Fig. 3. MALDI-TOF MS quantification (pmol) of internalized GAG^En-linker-H3 and GAG^Otx-linker-H3 analogues (the linker being either Pro, Gly, Apa, PEG₂ or Gly₄) after incubation at 37 °C with 10 μM peptides with one million CHO-K1 cells.

Fig. 4. MALDI-TOF MS quantification of internalized (pmol) chimeric peptides incubated (7 μM) 1 h at 37 °C with one million SKOV-3 cells submitted to GAG hydrolysis (HepI-III, ChABC) or desulfation (NaClO₃).

Fig. 5. DSC analysis of T_m and enthalpy changes upon addition of heparin (HI) to 1 mg mL⁻¹ DMPC LUVs in (a) HEPES buffer and (b) HEPES buffer plus Ca²⁺, Mg²⁺. Curves correspond to DMPC mixed with different amounts of HI. The pre-transition of DMPC is circled by the dashed rectangle and zoomed in the left top; corresponding main phase transition temperature (c) and enthalpy (d) of DMPC LUVs according to HI/DMPC ratio. The thermograms are from one experiment repeated once. Similar results with DPPC and DSPC in SI. Below thermograms (a) and (b) is represented the hypothesis for the impact of Ca²⁺ on PC organization: in the absence of Ca²⁺, the positively charged choline interacts with the negative phosphate moiety of the polar head, which would create steric hindrance or charge repulsion between the polar head groups of adjacent phospholipids; in the presence of Ca²⁺, the divalent ion bridging phosphate moieties would allow the choline headgroup to reorientate outside the bilayer and induce lateral compression between adjacent alkyl chains.

Fig. 6. DSC analysis of enthalpy changes upon addition of GAG^En-H3 (a)–(c) or GAG^Otx-H3 (d)–(f) to 1 mg mL⁻¹ HI- (grey) or CSE-decorated (pink) DMPC LUVs in HEPES buffer plus Ca²⁺, Mg²⁺. (c) and (f) Curves correspond to the relative ΔH that is the ratio between the enthalpy recorded with GAG-decorated DMPC LUVs and the one with pure DMPC LUVs (blue), according to different ratios of peptide/DMPC LUVs.

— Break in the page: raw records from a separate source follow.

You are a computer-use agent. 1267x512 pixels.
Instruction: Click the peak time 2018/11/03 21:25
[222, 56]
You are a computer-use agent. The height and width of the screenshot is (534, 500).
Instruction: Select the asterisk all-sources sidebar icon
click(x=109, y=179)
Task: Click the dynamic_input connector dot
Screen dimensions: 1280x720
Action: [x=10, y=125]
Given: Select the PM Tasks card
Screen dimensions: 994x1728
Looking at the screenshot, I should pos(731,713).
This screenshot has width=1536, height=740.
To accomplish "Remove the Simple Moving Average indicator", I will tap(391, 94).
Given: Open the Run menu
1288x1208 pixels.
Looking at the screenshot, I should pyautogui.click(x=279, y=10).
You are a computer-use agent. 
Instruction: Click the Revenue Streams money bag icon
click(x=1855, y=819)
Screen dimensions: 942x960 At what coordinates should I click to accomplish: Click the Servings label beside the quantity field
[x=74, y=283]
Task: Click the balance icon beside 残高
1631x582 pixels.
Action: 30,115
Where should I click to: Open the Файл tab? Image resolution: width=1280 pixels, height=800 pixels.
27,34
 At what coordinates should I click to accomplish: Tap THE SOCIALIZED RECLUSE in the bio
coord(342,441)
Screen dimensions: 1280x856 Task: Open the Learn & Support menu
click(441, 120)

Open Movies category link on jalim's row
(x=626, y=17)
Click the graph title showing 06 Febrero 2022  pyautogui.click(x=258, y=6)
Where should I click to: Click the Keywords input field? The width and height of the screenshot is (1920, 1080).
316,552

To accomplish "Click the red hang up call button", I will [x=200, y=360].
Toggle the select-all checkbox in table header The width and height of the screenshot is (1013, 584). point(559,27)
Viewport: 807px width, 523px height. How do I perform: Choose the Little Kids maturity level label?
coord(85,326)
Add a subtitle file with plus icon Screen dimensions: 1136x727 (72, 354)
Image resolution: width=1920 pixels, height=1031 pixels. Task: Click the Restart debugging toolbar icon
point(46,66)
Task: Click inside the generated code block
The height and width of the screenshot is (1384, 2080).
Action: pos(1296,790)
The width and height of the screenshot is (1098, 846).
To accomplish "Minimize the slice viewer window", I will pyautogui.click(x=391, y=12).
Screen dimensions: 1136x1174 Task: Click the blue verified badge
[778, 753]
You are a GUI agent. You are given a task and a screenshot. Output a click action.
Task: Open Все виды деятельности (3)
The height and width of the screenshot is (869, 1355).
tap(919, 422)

Fig. 7. MALDI-TOF MS quantification internalized GAG^En-H3 or GAG^Otx-H3 in pgsA-745 (a) and (b) or CaOV-3 (c) and (d) cells, incubated (7 μM) in the absence or presence of various concentrations of HI (a) and (c) or CS-E (b) and (d). In panels (a) and (b), the quantity of internalized peptides is given in pmoles; in panel (c) and (d), the internalization of the peptide in the presence of HI or CS-E is given relatively (normalized), to the quantity measured in the absence of the exogenously added GAGs.

Fig. 8. Schematic representation of the proposed role of GAGs in the internalization mechanism of the chimeric peptides studied herein: GAG^Otx and GAG^En, H3 and chimeric GAG^Otx-H3 and GAG^En-H3. CS are located at the vicinity of the lipid bilayer while HS are more distal. The chimeric CPPs bind to HS- and CS- proteoglycans (CS-E bind PC lipids in the presence of Ca²⁺, leading to an overall anionic complex). Therefore, there are no longer repulsion forces between the cationic choline headgroup and the cationic peptide, could then insert deeper into the lipid bilayer to cross it.